▸ **Data for this exercise**
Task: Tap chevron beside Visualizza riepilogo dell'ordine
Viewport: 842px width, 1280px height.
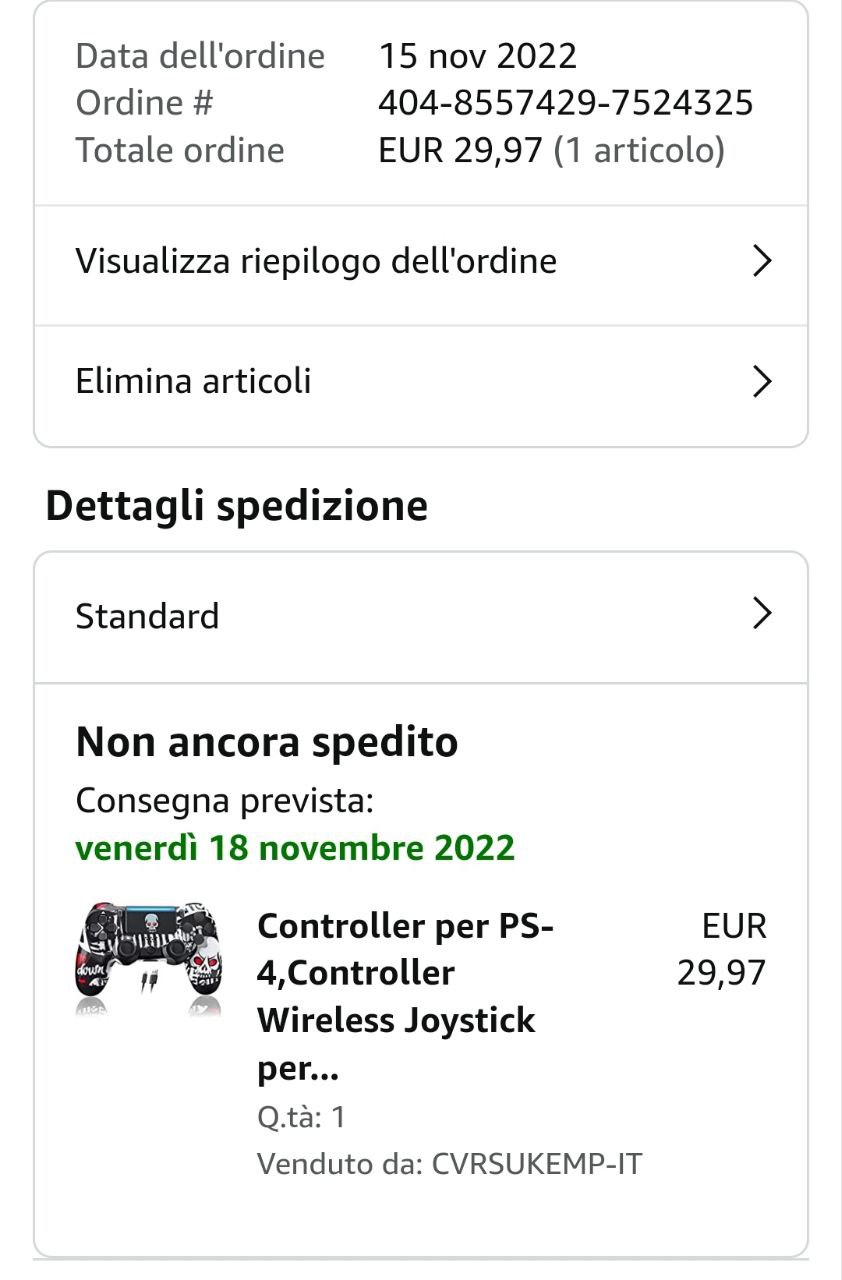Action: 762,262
* * *
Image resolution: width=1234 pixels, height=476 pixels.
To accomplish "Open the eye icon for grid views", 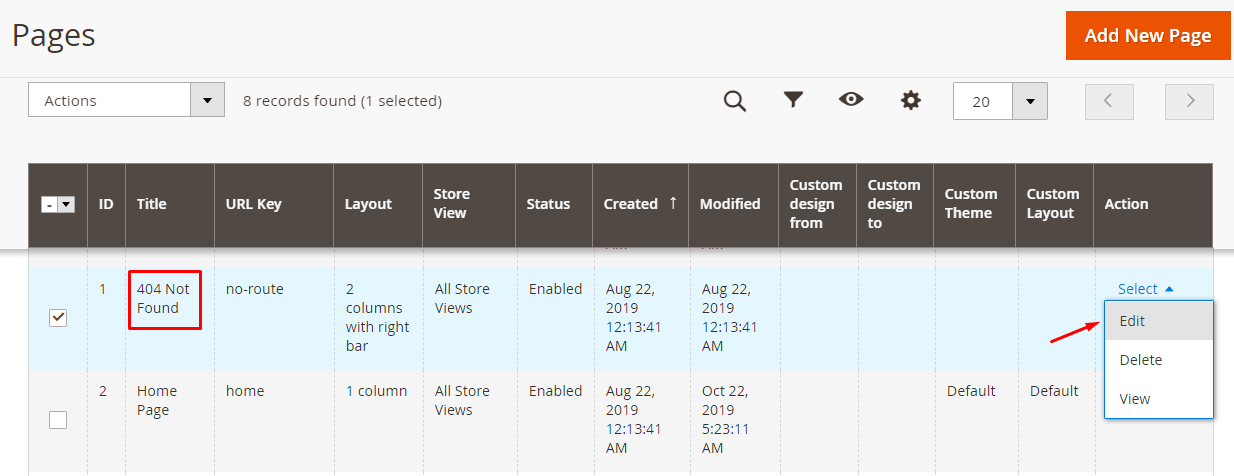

▸ **Task description**
Leaving every picture aside, reproduce exactly the lines above from the one with "Image resolution: width=1234" up to and including the one with "the eye icon", and no others.

▸ **Output for this exercise**
Image resolution: width=1234 pixels, height=476 pixels.
To accomplish "Open the eye icon for grid views", 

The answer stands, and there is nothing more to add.